水をあげすぎると土の中の酸素が不足し、根が腐り始めます。根腐れは地上部のサインが出るころには、すでに根の状態がかなり悪化していることが多いです。

  • 土がいつまでも乾かない:何日たっても表面が湿っている
  • 葉が黄色くなって落ちる:水切れと似ていますが、土が湿っているのに葉が落ちる場合は根腐れを疑う
  • 茎の根元が柔らかくなる・黒ずむ:根腐れが進行しているサイン
  • 土が臭う:嫌気性菌が繁殖している証拠

対処法:根腐れが疑われる場合は、まず水やりを完全にストップします。鉢から抜いて根の状態を確認し、黒く腐った根はハサミで切り取ります。清潔な土に植え替え、明るい日陰で管理しながら様子を見ます。
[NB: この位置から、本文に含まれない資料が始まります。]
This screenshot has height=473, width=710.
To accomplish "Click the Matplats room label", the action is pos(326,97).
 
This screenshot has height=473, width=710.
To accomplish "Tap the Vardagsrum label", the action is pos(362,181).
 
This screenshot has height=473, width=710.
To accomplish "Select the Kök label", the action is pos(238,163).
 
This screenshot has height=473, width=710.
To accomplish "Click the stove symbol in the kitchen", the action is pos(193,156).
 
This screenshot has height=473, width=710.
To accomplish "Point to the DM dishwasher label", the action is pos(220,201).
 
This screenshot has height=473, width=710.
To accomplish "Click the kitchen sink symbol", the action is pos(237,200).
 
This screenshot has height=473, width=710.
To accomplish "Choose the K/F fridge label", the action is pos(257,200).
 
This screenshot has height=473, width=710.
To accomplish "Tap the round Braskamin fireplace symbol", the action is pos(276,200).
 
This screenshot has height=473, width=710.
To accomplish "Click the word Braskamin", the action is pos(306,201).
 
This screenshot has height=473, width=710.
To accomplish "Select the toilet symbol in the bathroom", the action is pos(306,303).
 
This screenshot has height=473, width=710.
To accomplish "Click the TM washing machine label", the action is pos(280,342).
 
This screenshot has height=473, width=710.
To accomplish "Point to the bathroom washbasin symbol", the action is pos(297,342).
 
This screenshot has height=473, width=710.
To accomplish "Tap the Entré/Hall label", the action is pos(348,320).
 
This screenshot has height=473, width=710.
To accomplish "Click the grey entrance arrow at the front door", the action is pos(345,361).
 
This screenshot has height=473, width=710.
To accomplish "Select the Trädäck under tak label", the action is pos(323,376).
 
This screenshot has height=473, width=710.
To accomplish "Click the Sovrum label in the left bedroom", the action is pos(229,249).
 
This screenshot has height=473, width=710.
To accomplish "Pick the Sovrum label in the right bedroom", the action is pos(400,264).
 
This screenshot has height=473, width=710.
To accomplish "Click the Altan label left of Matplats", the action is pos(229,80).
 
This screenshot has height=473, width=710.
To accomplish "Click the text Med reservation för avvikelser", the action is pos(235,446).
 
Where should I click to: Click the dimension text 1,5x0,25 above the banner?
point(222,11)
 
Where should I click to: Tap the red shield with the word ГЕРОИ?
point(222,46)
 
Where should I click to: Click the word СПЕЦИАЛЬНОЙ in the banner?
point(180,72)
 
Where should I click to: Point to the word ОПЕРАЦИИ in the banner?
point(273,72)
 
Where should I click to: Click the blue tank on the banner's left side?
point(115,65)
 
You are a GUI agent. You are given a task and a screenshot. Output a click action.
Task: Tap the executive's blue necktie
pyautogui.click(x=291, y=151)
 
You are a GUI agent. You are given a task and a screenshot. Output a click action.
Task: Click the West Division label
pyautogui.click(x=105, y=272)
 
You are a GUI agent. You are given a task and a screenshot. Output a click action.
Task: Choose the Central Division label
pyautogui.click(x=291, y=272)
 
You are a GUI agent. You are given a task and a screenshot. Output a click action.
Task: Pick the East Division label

根腐れの原因と具体的な復活方法については 根腐れの原因と復活方法 で詳しく解説しています。


留守中・旅行中の夏の水やり対策

夏の旅行中は水切れのリスクが特に高くなります。2〜3日なら対策なしで乗り切れることもありますが、1週間以上の不在では事前の準備が必要です。

短期(2〜3日)

  • 出発直前にしっかり水やりをする
  • 直射日光の当たらない涼しい場所に移動させる
  • 鉢の下に水を張った受け皿を置く(一時的な底面給水)

中期(4〜7日)

  • ペットボトルを使った自動給水器を設置する(100円ショップでも入手可)
  • 水を含ませたヤシガラマットや濡れ新聞紙で鉢の周りを覆い蒸発を抑える
  • 可能なら日照条件の良い場所から半日陰に移す

長期(1週間以上)

  • 家族や友人に頼む、または植物対応のペットシッターサービスを利用する
  • 底面給水システム(大きめのトレーに水を張って複数鉢をまとめて管理)を組む

旅行中の詳しい管理方法は 旅行中の観葉植物の水やり をご参照ください。


植物別の夏の水やり頻度目安

主要な観葉植物の夏の水やり頻度の目安を一覧にしました。環境(室温・日当たり・鉢サイズ)により変わるため、あくまでも参考値としてご利用ください。

植物名 夏の水やり頻度 ポイント
アロカシア 1〜2日に1回 水を好むが過湿に弱い。土の表面が乾いたらすぐに与える
モンステラ 2〜3日に1回 乾燥に比較的強い。土の中まで乾いてから与える
ポトス 2〜3日に1回 耐乾性がある。葉がわずかにしおれてきたら与える
フィカス(ウンベラータ等) 2〜3日に1回 急激な乾燥で落葉しやすい。安定した水管理を心がける
アンスリウム 2〜3日に1回 高温多湿を好む。夏は葉水も合わせて行うと良い
サンスベリア 5〜7日に1回 過湿に非常に弱い。夏でも土がしっかり乾いてから与える
ザミオクルカス 5〜7日に1回 乾燥耐性が高い。根腐れしやすいため控えめに
フィロデンドロン 2〜3日に1回 多湿環境を好む。葉水を併用して湿度を保つ
パキラ 3〜4日に1回 乾燥気味を好む。土が完全に乾いてから与える
ドラセナ類 3〜5日に1回 過湿に弱い。水はけの良い土と組み合わせる

まとめ

夏の観葉植物の水やりで意識すべきポイントをまとめます。

  • 土の表面だけでなく、中まで乾いているかを確認してから水やりする
  • 水やりは朝のうちに、たっぷりと。受け皿の水は必ず捨てる
  • 真昼(11〜15時)の水やりは避ける
  • 水切れと根腐れはサインが似ているため、土の状態を必ずセットで確認する
  • 植物の種類や環境によって乾き方は大きく異なる。頻度はあくまでも目安

夏の水管理に自信がない方は、水はけと保水性を両立した培土・培地を使うことで失敗のリスクを下げることができます。HYDRO MINERAL のような無機系培地は、過湿になりにくく夏の管理がしやすいのでおすすめです。

正しい水やりを習慣にして、夏も元気な観葉植物を楽しんでください。